In the immediate aftermath of forced removal, Cherokee Principal Chief John Ross questioned how to prevent future attacks on tribal sovereignty. Education was his answer. Provide the next generation of Cherokees with a first-rate education, arm them with the intellectual arsenal available to their Euroamerican counterparts, and they will protect and defend Cherokee independence. With this emphasis on education in mind, Ross financed the formal schooling of multiple members of his extended family. One nephew in particular, William Potter Ross, exceeded the principal chief ’s expectations of academic excellence and became one of the most successful and influential Cherokees in Indian Territory.

William P. Ross was a teacher, newspaper editor, Confederate Lieutenant Colonel, senator, and Cherokee principal chief. His voice is prevalent throughout the John Ross Papers housed in Gilcrease Museum’s archival collection. This manuscript collection spans several decades, from the early nineteenth to the early twentieth centuries, and spotlights some of the most significant events in Cherokee history, including the Trail of Tears, the Civil War, allotment, and statehood. The John Ross Papers feature several letters written to and from William Potter Ross, all of which reveal his fierce commitment to education and tribal sovereignty.

William Potter Ross was born 20 August 1820 to John Golden and Eliza Ross, sister of Principal Chief John Ross. He spent his childhood in a town just south of Chattanooga, Tennessee, where he learned the basics of reading and writing from his mother. He completed his elementary education at a Baptist missionary school in Alabama and later attended Tusculum Academy1 in Greeneville, Tennessee. In 1837, with his uncle’s financial support, William relocated to Lawrenceville, New Jersey, where he attended Hamil’s Preparatory School (later named Lawrenceville Preparatory School), known nationally as one of the most prestigious high schools in the Northeast. The John Ross Collection contains one of William’s report cards from the academy from 20 June 20 1839; he earned the highest possible scores in all of his classes, including Orthography, Reading and Elocution, Penmanship, and Mathematics and received recognition for excellent conduct.2

In fall 1839 William enrolled at Princeton, fulfilling John Ross’s expectations that he “enter College and graduate in a degree that will reflect credit upon the mental capacity of the Cherokee.” While at Princeton, William wrote several letters (featured in the “John Ross Collection”) to his uncle, all of which highlight the close and mutually respectful nature of their relationship. One particularly fascinating exchange between the two reveals the seriousness with which John Ross viewed his own role as mentor and the high expectations he placed on William to achieve academic excellence. In a letter dated 12 August 1841, William confessed to his uncle a recent adventure which pulled him away from his studies. He writes,

I was informed lately by Cousin William Coodey and two others of the arrival in Philadelphia of two fair Cherokee friends. I did not resist the temptation to make them a short visit which I did at the close of the week as less would be done at that time in the way of study by the members. While in the city I was invited by both parties to attend a Cherokee wedding in New York. I returned to Princeton and at the appointed time fell in company and went on with the party. I remained in New York a day and two nights then returned to College. My time could not have been spent other than pleasantly in such company . . . During my absence I lost a few lectures on Geology and four or five hundred lines of Greek. I have nearly made up all the Greek and will do the same with the lectures.3

John Ross’s response, written seven days later, fused his role as uncle/mentor with his views on the importance of education to the future of the Cherokee Nation. He began, “... had you not informed me of the Caper, I should certainly have looked upon your silence as a dereliction of duty.”4 While the principal chief seemed to appreciate the forthright nature of the letter, he went on to warn William that “making up for lost lessons by over studying will not remove the objectionable features, in the irregularity of habit, which a student may indulge in; Economy! & well spent time are the surest guarantees for the completion of an honorable education.”5

John Ross reminded William of the importance of academic success to both himself and the tribe, writing “. . . I trust that our highest hopes and expectations will be fully realized when you shall have graduated — and that you may acquit yourself as high in the Honors to be confered [sic] as any student of your Class — thereby show to the civilized world that the faculty of the North American Indian is not inferior to that of the White European.”6

Pressing upon William the virtues of education, he ends the letter, “I hope you will persevere in the path of duty, and that you may finish your collegiate studies with prominence and honour.”7

Ross’s response to William’s “Caper” underscores the chief ’s belief in education as a path toward Cherokee survival. By Ross’s estimation, William and other similar Cherokee youth were to inherit the task of running the Cherokee Nation and protecting tribal sovereignty. By providing these youths with the best education possible and training them in the legal and cultural practices of white society, Ross believed that they would be on equal footing with whites. They would possess the skills necessary to move the tribe into a more powerful position in dealings with the federal government.8

William’s letters reveal that he shared John Ross’s views on the critical role of education to the future of the tribe. William was clearly disappointed when his cousin, Daniel H. Ross, decided to forgo college and instead opted to “fall into some wholesale establishment in New York.”9 William wrote to his uncle, “I regret very much the choice he has made and think that he has acted unwisely in deciding his future character and destiny with so little reflection . . . I felt so strong a desire to have him go on with his studies that I endeavored to influence his mind that way as much as was becoming, but to no purpose.”10 Clearly, William preferred a university education for his cousin.

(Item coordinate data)
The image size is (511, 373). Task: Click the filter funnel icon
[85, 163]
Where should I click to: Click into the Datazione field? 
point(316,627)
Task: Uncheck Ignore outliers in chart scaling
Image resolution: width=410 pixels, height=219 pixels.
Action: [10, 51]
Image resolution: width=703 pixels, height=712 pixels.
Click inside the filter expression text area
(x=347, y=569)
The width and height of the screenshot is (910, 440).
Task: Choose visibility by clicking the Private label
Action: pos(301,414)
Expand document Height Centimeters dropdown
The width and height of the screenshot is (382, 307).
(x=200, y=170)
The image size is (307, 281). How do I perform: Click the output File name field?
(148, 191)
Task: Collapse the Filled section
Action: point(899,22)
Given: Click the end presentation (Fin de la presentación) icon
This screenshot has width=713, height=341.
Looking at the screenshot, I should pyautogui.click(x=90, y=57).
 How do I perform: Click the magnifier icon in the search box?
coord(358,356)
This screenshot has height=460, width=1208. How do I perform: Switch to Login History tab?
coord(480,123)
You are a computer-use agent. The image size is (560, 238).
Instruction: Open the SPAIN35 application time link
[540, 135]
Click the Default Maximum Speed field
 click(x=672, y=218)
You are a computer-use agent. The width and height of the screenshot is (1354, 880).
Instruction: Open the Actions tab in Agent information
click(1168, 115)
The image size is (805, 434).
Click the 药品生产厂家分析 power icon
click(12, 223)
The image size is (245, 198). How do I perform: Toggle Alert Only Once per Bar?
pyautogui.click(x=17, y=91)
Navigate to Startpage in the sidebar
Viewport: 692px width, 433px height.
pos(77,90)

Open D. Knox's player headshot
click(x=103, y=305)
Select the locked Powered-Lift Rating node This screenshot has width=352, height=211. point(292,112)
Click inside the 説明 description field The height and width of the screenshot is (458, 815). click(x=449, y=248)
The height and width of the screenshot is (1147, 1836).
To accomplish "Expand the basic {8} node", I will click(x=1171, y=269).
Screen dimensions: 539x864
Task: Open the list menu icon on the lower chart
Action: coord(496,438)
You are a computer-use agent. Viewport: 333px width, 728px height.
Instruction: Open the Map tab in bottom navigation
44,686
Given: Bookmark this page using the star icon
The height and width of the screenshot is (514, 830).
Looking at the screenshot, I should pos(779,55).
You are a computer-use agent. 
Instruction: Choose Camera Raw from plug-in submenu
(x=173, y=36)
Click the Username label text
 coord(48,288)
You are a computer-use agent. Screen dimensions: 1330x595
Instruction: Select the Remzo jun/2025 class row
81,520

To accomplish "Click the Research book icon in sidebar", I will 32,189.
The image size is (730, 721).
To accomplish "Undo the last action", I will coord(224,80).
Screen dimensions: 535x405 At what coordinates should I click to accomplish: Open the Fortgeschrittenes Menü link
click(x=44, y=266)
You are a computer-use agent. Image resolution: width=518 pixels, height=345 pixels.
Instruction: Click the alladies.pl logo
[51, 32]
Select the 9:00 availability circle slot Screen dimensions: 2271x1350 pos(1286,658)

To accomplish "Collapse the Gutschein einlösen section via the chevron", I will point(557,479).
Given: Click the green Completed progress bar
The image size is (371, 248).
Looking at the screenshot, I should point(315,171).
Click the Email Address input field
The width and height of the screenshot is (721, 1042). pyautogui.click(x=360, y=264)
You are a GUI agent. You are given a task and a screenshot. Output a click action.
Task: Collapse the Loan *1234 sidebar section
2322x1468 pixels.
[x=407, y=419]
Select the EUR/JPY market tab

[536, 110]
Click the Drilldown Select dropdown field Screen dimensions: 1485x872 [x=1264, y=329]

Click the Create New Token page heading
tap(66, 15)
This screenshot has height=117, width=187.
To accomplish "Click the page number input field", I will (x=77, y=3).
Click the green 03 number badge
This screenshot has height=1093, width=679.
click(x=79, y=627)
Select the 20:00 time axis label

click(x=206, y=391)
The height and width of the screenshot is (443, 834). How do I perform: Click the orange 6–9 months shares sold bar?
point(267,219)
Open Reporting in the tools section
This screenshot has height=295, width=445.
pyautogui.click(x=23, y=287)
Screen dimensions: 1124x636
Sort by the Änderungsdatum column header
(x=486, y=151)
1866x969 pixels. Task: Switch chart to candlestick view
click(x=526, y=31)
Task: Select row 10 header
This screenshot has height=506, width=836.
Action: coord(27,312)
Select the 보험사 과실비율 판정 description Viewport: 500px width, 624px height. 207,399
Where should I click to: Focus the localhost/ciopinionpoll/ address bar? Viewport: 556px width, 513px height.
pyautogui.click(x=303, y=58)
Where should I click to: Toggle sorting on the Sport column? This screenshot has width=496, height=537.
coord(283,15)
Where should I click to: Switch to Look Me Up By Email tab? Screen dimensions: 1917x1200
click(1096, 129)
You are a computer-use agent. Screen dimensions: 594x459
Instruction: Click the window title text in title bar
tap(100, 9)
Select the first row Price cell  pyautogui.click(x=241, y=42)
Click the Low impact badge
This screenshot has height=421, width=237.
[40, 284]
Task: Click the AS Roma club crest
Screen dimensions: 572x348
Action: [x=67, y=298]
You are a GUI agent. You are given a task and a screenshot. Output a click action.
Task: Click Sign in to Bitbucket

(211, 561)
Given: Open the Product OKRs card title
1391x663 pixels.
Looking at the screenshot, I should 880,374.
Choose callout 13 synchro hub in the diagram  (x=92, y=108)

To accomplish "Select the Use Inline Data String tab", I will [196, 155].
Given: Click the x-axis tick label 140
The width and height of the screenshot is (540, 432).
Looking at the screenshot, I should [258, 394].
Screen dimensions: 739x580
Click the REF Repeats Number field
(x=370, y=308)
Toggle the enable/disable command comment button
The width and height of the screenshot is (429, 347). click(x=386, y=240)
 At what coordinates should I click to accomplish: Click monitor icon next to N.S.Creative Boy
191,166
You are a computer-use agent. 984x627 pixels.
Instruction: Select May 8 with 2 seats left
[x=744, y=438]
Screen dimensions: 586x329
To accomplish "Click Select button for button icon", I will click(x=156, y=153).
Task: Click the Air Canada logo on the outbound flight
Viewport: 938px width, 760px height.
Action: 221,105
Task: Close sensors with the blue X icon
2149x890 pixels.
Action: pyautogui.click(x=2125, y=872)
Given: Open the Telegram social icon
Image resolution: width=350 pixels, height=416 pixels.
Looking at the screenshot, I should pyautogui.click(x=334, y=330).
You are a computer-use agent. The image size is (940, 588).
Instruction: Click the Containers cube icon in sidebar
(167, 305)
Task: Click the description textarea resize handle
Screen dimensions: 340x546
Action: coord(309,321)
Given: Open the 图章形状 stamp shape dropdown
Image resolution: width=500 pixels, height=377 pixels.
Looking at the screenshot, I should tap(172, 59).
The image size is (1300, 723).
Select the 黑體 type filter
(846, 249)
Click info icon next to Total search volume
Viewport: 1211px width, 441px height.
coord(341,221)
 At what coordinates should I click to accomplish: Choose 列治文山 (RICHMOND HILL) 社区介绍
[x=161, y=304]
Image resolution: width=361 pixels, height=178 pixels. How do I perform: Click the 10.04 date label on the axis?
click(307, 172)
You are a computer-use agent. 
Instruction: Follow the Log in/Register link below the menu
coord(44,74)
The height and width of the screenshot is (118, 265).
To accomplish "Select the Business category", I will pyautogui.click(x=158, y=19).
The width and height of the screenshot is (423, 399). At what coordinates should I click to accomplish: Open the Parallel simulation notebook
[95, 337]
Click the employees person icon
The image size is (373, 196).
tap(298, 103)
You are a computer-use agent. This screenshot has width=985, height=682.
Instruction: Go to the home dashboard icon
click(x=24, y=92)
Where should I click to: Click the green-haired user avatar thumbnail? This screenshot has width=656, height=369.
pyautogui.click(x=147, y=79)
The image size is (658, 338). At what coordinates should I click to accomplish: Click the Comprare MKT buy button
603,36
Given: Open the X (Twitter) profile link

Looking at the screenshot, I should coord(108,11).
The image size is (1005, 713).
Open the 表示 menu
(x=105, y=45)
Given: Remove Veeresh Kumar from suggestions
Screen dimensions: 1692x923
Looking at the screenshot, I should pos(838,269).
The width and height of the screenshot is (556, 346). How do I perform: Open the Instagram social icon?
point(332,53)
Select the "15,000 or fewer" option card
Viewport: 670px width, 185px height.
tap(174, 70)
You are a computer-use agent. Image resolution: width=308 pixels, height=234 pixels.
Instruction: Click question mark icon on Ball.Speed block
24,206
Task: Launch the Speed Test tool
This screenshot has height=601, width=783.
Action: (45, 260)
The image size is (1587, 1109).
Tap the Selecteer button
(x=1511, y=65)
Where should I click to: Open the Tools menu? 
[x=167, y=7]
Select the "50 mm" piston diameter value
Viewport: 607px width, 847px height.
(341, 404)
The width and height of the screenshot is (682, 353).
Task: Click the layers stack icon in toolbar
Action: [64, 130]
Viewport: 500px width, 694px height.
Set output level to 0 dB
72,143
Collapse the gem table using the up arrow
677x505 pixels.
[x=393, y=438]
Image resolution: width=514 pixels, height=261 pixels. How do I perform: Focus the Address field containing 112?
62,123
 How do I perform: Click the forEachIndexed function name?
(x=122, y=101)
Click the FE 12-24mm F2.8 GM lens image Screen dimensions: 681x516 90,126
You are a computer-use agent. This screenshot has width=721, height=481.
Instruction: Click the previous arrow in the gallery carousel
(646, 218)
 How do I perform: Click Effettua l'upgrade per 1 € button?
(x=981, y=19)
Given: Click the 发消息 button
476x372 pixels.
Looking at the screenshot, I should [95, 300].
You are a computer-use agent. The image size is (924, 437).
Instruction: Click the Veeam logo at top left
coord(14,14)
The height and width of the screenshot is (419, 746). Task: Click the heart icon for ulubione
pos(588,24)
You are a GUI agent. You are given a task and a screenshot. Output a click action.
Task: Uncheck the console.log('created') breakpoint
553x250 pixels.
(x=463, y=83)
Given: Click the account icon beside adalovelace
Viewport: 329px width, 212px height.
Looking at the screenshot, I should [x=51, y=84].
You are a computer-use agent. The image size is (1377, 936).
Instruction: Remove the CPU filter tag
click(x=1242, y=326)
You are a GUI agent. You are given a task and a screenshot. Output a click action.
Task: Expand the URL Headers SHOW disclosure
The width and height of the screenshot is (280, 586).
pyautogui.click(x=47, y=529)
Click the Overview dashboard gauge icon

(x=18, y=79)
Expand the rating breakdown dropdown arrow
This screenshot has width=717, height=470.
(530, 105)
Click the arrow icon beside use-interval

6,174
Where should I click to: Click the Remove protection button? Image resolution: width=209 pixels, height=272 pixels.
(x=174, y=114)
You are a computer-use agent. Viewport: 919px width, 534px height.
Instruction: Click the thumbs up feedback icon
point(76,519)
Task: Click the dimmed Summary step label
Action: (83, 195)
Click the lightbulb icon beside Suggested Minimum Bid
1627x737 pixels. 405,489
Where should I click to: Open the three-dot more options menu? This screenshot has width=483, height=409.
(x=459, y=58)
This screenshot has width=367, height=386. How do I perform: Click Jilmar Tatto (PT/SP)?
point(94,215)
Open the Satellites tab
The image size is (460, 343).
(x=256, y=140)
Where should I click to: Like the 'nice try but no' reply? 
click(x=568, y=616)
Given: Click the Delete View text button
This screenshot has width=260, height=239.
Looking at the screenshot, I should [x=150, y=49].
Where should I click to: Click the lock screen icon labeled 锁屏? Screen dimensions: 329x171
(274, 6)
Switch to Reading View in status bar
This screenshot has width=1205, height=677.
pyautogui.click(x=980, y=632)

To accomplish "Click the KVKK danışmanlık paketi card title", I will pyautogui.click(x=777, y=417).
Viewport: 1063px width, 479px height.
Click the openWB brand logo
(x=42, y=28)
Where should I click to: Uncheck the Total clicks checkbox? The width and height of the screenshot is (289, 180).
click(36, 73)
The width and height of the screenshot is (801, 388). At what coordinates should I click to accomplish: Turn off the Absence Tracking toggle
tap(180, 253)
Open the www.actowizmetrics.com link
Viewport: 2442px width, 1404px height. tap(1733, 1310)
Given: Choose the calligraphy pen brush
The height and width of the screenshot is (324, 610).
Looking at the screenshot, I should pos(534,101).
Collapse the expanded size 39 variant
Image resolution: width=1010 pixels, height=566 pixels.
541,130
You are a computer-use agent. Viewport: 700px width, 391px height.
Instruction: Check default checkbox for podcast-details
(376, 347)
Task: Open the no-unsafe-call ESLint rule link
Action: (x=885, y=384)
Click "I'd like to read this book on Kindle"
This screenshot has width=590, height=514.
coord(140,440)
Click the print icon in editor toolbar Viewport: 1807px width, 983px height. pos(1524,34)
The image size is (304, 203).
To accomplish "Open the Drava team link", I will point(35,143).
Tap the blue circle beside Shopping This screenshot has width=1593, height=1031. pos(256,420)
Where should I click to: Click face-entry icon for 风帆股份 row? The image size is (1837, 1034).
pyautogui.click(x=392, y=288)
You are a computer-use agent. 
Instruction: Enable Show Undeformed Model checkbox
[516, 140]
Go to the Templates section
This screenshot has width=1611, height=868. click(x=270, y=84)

### TASK REQUIREMENTS
1 – According to the essay on William Potter Ross, in what season and year did he enroll at Princeton?
2 – Write out the stretch of the essay on William Potter Ross from "William’s letters reveal" through "for his cousin.".

### ANSWERS TO THE EXERCISES
1 – He enrolled at Princeton in fall 1839.

2 –
William’s letters reveal that he shared John Ross’s views on the critical role of education to the future of the tribe. William was clearly disappointed when his cousin, Daniel H. Ross, decided to forgo college and instead opted to “fall into some wholesale establishment in New York.”9 William wrote to his uncle, “I regret very much the choice he has made and think that he has acted unwisely in deciding his future character and destiny with so little reflection . . . I felt so strong a desire to have him go on with his studies that I endeavored to influence his mind that way as much as was becoming, but to no purpose.”10 Clearly, William preferred a university education for his cousin.